■ **To do**
Copy out all of the following records word for word.

Word and element pointing entries
------------------------------------------------------------

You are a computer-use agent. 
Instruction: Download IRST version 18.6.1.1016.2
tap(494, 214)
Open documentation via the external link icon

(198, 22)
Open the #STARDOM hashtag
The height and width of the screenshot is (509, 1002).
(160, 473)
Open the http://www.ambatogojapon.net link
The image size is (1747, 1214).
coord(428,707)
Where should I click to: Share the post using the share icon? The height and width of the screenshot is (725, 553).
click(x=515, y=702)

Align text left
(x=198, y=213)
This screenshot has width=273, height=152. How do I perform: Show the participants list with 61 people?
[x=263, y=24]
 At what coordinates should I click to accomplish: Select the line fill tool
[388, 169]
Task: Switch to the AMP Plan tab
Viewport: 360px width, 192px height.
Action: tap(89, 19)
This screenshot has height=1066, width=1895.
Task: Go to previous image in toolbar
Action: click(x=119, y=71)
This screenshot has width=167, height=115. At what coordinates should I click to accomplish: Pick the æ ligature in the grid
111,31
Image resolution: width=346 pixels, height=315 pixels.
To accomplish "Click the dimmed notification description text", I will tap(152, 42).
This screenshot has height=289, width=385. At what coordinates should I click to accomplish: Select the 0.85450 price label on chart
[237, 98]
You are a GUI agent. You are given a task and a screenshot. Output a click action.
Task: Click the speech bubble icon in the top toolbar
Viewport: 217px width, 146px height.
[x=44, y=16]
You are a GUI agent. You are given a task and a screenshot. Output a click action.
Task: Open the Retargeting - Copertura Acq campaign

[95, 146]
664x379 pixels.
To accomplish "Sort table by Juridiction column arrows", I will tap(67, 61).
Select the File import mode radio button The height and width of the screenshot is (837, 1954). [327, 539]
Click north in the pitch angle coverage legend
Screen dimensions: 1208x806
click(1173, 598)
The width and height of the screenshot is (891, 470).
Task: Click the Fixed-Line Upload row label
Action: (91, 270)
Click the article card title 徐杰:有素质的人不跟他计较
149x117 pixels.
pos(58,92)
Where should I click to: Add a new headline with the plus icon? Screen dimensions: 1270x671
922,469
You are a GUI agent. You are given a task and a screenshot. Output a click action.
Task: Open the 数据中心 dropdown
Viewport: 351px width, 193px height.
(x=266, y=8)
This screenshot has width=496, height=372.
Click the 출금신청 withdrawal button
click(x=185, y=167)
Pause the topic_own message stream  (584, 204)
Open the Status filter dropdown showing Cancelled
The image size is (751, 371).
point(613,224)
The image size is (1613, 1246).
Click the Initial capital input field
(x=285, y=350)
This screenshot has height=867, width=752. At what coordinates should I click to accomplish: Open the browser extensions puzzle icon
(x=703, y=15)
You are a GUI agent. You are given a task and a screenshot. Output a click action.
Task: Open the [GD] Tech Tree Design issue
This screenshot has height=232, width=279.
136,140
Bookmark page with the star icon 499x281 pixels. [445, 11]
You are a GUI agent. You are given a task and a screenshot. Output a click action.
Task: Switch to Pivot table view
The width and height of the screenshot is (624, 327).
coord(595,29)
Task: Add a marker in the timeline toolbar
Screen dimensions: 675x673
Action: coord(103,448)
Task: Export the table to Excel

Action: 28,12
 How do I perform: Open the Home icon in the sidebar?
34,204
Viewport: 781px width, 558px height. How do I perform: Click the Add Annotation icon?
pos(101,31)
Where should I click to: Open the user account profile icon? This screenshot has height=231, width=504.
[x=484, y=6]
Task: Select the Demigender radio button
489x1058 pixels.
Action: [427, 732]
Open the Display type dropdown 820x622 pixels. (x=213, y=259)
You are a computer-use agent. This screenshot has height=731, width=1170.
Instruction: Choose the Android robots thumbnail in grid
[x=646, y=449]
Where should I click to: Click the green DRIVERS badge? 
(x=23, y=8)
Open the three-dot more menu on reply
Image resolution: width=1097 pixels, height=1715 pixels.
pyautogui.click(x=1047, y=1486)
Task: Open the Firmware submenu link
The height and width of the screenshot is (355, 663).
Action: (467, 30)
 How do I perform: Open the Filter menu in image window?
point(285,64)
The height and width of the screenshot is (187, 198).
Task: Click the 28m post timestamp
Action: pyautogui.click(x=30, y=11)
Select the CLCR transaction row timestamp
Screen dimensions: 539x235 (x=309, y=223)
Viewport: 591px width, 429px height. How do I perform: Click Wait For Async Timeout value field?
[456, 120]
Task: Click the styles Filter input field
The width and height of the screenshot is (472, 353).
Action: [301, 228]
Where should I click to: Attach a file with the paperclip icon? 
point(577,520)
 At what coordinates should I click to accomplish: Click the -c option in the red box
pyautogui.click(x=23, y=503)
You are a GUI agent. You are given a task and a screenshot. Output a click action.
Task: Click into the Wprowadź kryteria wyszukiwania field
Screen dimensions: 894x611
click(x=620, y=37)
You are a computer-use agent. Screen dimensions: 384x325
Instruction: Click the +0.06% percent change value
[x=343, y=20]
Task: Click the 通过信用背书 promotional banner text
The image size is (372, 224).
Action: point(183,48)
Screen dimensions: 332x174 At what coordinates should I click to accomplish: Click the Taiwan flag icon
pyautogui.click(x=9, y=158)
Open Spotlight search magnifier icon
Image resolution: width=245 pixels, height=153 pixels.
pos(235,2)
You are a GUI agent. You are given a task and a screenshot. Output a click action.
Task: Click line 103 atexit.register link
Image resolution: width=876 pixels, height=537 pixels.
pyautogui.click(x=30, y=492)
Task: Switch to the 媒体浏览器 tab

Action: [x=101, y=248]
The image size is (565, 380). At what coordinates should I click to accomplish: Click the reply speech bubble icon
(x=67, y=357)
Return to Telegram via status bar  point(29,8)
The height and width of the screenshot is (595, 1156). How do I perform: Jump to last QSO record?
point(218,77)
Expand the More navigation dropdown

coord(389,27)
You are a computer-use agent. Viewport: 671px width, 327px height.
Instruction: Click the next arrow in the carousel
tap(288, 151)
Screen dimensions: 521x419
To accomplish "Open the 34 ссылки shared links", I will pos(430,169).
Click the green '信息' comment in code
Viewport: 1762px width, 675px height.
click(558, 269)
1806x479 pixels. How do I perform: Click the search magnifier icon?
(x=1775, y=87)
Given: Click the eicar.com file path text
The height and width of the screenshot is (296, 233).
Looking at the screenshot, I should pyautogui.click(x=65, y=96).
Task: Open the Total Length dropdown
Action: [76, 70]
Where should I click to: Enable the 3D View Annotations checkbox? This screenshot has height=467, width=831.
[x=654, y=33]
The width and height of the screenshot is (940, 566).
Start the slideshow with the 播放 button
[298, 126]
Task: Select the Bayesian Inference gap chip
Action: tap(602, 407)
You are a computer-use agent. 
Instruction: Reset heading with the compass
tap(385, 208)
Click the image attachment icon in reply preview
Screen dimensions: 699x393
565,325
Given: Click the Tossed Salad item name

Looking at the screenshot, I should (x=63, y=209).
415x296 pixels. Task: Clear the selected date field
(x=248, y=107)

------------------------------------------------------------

■ **Answer in full**
You are a computer-use agent. 
Instruction: Download IRST version 18.6.1.1016.2
tap(494, 214)
Open documentation via the external link icon

(198, 22)
Open the #STARDOM hashtag
The height and width of the screenshot is (509, 1002).
(160, 473)
Open the http://www.ambatogojapon.net link
The image size is (1747, 1214).
coord(428,707)
Where should I click to: Share the post using the share icon? The height and width of the screenshot is (725, 553).
click(x=515, y=702)

Align text left
(x=198, y=213)
This screenshot has width=273, height=152. How do I perform: Show the participants list with 61 people?
[x=263, y=24]
 At what coordinates should I click to accomplish: Select the line fill tool
[388, 169]
Task: Switch to the AMP Plan tab
Viewport: 360px width, 192px height.
Action: tap(89, 19)
This screenshot has height=1066, width=1895.
Task: Go to previous image in toolbar
Action: click(x=119, y=71)
This screenshot has width=167, height=115. At what coordinates should I click to accomplish: Pick the æ ligature in the grid
111,31
Image resolution: width=346 pixels, height=315 pixels.
To accomplish "Click the dimmed notification description text", I will tap(152, 42).
This screenshot has height=289, width=385. At what coordinates should I click to accomplish: Select the 0.85450 price label on chart
[237, 98]
You are a GUI agent. You are given a task and a screenshot. Output a click action.
Task: Click the speech bubble icon in the top toolbar
Viewport: 217px width, 146px height.
[x=44, y=16]
You are a GUI agent. You are given a task and a screenshot. Output a click action.
Task: Open the Retargeting - Copertura Acq campaign

[95, 146]
664x379 pixels.
To accomplish "Sort table by Juridiction column arrows", I will tap(67, 61).
Select the File import mode radio button The height and width of the screenshot is (837, 1954). [327, 539]
Click north in the pitch angle coverage legend
Screen dimensions: 1208x806
click(1173, 598)
The width and height of the screenshot is (891, 470).
Task: Click the Fixed-Line Upload row label
Action: (91, 270)
Click the article card title 徐杰:有素质的人不跟他计较
149x117 pixels.
pos(58,92)
Where should I click to: Add a new headline with the plus icon? Screen dimensions: 1270x671
922,469
You are a GUI agent. You are given a task and a screenshot. Output a click action.
Task: Open the 数据中心 dropdown
Viewport: 351px width, 193px height.
(x=266, y=8)
This screenshot has width=496, height=372.
Click the 출금신청 withdrawal button
click(x=185, y=167)
Pause the topic_own message stream  (584, 204)
Open the Status filter dropdown showing Cancelled
The image size is (751, 371).
point(613,224)
The image size is (1613, 1246).
Click the Initial capital input field
(x=285, y=350)
This screenshot has height=867, width=752. At what coordinates should I click to accomplish: Open the browser extensions puzzle icon
(x=703, y=15)
You are a GUI agent. You are given a task and a screenshot. Output a click action.
Task: Open the [GD] Tech Tree Design issue
This screenshot has height=232, width=279.
136,140
Bookmark page with the star icon 499x281 pixels. [445, 11]
You are a GUI agent. You are given a task and a screenshot. Output a click action.
Task: Switch to Pivot table view
The width and height of the screenshot is (624, 327).
coord(595,29)
Task: Add a marker in the timeline toolbar
Screen dimensions: 675x673
Action: coord(103,448)
Task: Export the table to Excel

Action: 28,12
 How do I perform: Open the Home icon in the sidebar?
34,204
Viewport: 781px width, 558px height. How do I perform: Click the Add Annotation icon?
pos(101,31)
Where should I click to: Open the user account profile icon? This screenshot has height=231, width=504.
[x=484, y=6]
Task: Select the Demigender radio button
489x1058 pixels.
Action: [427, 732]
Open the Display type dropdown 820x622 pixels. (x=213, y=259)
You are a computer-use agent. This screenshot has height=731, width=1170.
Instruction: Choose the Android robots thumbnail in grid
[x=646, y=449]
Where should I click to: Click the green DRIVERS badge? 
(x=23, y=8)
Open the three-dot more menu on reply
Image resolution: width=1097 pixels, height=1715 pixels.
pyautogui.click(x=1047, y=1486)
Task: Open the Firmware submenu link
The height and width of the screenshot is (355, 663).
Action: (467, 30)
 How do I perform: Open the Filter menu in image window?
point(285,64)
The height and width of the screenshot is (187, 198).
Task: Click the 28m post timestamp
Action: pyautogui.click(x=30, y=11)
Select the CLCR transaction row timestamp
Screen dimensions: 539x235 (x=309, y=223)
Viewport: 591px width, 429px height. How do I perform: Click Wait For Async Timeout value field?
[456, 120]
Task: Click the styles Filter input field
The width and height of the screenshot is (472, 353).
Action: [301, 228]
Where should I click to: Attach a file with the paperclip icon? 
point(577,520)
 At what coordinates should I click to accomplish: Click the -c option in the red box
pyautogui.click(x=23, y=503)
You are a GUI agent. You are given a task and a screenshot. Output a click action.
Task: Click into the Wprowadź kryteria wyszukiwania field
Screen dimensions: 894x611
click(x=620, y=37)
You are a computer-use agent. Screen dimensions: 384x325
Instruction: Click the +0.06% percent change value
[x=343, y=20]
Task: Click the 通过信用背书 promotional banner text
The image size is (372, 224).
Action: point(183,48)
Screen dimensions: 332x174 At what coordinates should I click to accomplish: Click the Taiwan flag icon
pyautogui.click(x=9, y=158)
Open Spotlight search magnifier icon
Image resolution: width=245 pixels, height=153 pixels.
pos(235,2)
You are a GUI agent. You are given a task and a screenshot. Output a click action.
Task: Click line 103 atexit.register link
Image resolution: width=876 pixels, height=537 pixels.
pyautogui.click(x=30, y=492)
Task: Switch to the 媒体浏览器 tab

Action: [x=101, y=248]
The image size is (565, 380). At what coordinates should I click to accomplish: Click the reply speech bubble icon
(x=67, y=357)
Return to Telegram via status bar  point(29,8)
The height and width of the screenshot is (595, 1156). How do I perform: Jump to last QSO record?
point(218,77)
Expand the More navigation dropdown

coord(389,27)
You are a computer-use agent. Viewport: 671px width, 327px height.
Instruction: Click the next arrow in the carousel
tap(288, 151)
Screen dimensions: 521x419
To accomplish "Open the 34 ссылки shared links", I will pos(430,169).
Click the green '信息' comment in code
Viewport: 1762px width, 675px height.
click(558, 269)
1806x479 pixels. How do I perform: Click the search magnifier icon?
(x=1775, y=87)
Given: Click the eicar.com file path text
The height and width of the screenshot is (296, 233).
Looking at the screenshot, I should pyautogui.click(x=65, y=96).
Task: Open the Total Length dropdown
Action: [76, 70]
Where should I click to: Enable the 3D View Annotations checkbox? This screenshot has height=467, width=831.
[x=654, y=33]
The width and height of the screenshot is (940, 566).
Start the slideshow with the 播放 button
[298, 126]
Task: Select the Bayesian Inference gap chip
Action: tap(602, 407)
You are a computer-use agent. 
Instruction: Reset heading with the compass
tap(385, 208)
Click the image attachment icon in reply preview
Screen dimensions: 699x393
565,325
Given: Click the Tossed Salad item name

Looking at the screenshot, I should (x=63, y=209).
415x296 pixels. Task: Clear the selected date field
(x=248, y=107)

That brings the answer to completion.